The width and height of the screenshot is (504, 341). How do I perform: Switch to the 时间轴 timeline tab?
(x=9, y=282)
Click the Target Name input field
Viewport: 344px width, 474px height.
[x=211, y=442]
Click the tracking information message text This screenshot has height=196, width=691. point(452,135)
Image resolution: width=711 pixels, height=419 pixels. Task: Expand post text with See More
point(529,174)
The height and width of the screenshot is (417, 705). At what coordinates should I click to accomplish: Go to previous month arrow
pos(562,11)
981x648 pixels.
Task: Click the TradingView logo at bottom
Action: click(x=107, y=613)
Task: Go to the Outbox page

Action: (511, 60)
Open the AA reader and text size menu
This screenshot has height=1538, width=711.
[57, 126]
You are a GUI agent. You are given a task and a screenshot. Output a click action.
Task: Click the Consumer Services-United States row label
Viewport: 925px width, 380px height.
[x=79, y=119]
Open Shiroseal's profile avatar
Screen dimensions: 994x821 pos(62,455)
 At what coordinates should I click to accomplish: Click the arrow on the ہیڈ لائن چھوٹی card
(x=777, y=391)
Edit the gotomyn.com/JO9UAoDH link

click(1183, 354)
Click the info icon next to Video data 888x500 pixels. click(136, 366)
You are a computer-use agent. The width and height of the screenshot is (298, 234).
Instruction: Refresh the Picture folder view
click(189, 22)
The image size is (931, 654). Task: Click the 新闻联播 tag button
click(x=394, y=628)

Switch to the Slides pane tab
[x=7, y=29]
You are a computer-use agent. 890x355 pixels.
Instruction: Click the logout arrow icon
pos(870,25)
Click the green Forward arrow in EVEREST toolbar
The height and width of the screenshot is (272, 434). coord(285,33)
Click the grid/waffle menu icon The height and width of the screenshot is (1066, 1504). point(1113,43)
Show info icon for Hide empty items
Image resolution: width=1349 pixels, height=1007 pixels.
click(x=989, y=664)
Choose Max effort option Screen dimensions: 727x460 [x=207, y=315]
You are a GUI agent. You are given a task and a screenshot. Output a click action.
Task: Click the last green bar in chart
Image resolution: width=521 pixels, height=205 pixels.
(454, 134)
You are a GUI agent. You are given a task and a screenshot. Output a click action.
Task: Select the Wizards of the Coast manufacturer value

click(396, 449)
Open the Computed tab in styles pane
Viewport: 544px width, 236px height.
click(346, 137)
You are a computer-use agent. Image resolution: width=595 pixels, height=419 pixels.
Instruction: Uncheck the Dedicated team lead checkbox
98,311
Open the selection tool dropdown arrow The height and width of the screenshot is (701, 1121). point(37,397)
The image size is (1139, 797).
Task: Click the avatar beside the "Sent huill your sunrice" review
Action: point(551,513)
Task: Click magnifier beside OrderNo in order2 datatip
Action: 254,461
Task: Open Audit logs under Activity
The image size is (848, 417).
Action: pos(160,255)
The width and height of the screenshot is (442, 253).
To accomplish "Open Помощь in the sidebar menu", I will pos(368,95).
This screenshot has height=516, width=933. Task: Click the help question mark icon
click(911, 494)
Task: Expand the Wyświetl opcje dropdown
────
* _WORK TO BE COMPLETED_:
Looking through the records, copy out every line in which the word "computer" is found.

* _WRITTEN SOLUTION_:
You are a computer-use agent. The width and height of the screenshot is (298, 234).
You are a computer-use agent. 890x355 pixels.
You are a computer-use agent. Image resolution: width=595 pixels, height=419 pixels.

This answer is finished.